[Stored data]

------------------------------------------------------------

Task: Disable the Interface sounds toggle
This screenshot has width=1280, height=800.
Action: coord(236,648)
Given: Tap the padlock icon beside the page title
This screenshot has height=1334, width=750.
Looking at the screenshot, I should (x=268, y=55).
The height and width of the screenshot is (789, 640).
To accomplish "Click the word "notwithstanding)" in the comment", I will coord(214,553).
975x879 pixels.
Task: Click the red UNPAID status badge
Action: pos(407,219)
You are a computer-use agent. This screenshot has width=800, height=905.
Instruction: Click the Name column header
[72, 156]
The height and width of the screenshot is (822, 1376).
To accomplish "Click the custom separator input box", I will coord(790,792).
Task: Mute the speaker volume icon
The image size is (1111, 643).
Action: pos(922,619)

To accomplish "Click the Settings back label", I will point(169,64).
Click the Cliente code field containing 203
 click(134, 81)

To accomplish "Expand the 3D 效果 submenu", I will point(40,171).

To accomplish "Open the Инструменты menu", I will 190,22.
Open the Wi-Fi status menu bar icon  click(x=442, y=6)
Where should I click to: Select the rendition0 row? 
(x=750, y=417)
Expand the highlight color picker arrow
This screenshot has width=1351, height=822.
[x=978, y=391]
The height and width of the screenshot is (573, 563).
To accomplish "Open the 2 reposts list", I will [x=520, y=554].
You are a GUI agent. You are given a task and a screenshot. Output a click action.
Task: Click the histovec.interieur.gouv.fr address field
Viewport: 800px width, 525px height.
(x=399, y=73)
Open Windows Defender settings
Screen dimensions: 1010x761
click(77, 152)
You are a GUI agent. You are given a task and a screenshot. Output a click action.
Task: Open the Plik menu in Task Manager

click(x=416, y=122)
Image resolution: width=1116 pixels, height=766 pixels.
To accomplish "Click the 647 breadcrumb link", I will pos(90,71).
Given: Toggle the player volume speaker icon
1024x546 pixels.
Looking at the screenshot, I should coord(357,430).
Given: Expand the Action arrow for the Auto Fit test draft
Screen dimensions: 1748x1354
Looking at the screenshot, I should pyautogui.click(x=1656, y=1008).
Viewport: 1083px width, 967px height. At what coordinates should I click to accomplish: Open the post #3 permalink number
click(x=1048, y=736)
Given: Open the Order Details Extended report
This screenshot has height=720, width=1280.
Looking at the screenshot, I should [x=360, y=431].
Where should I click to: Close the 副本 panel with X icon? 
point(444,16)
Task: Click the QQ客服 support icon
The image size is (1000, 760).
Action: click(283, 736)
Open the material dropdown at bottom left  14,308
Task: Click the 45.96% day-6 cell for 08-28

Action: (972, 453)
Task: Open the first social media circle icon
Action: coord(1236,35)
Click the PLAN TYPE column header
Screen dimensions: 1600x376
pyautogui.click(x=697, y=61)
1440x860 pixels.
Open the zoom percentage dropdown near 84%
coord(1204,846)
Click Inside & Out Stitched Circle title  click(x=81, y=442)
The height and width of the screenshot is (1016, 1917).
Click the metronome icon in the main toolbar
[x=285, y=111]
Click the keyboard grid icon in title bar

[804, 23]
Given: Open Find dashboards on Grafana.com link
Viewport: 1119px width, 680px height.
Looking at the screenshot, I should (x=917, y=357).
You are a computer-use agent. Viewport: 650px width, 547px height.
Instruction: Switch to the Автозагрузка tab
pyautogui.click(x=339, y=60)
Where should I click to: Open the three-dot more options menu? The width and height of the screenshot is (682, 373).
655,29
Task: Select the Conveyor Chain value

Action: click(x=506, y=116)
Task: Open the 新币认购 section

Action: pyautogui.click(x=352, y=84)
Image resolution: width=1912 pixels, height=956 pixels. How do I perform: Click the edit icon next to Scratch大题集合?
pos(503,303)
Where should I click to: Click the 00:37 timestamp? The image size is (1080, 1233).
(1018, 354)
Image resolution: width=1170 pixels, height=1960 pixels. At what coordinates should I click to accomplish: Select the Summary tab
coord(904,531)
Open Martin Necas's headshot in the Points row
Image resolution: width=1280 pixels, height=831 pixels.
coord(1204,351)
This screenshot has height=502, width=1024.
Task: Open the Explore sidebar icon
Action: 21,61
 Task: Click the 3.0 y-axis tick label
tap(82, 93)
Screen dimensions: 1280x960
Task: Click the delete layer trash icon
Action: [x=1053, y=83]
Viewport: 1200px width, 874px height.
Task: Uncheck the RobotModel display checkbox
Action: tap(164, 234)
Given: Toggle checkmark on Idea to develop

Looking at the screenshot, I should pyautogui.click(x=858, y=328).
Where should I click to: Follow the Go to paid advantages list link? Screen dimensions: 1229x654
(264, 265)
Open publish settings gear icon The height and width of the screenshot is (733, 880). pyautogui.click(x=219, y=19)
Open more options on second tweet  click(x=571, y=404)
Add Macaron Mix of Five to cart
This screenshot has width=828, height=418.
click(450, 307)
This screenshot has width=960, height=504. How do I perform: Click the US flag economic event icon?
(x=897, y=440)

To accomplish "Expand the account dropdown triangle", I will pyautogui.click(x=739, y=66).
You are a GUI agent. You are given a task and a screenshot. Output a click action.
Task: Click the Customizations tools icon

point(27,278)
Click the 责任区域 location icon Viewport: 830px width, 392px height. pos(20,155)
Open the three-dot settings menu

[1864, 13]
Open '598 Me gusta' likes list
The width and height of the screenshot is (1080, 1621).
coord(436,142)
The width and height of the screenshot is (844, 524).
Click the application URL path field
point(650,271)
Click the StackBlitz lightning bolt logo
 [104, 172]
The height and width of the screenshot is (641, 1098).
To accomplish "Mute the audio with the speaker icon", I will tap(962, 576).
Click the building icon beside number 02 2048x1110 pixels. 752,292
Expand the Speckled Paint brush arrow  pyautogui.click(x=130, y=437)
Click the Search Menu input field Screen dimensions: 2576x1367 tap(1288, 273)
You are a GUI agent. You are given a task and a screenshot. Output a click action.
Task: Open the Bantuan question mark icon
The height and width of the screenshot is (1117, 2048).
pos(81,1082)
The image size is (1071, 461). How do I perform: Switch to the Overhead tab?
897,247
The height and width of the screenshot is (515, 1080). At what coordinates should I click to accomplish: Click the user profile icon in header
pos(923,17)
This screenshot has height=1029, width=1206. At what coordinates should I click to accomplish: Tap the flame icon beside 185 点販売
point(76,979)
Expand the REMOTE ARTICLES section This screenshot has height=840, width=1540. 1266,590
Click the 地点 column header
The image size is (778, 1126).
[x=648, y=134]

------------------------------------------------------------

:: Instructions to follow ::
Determine the number of lines in the entries that hold "Mute". Reply with that number only.

:: Output below ::
2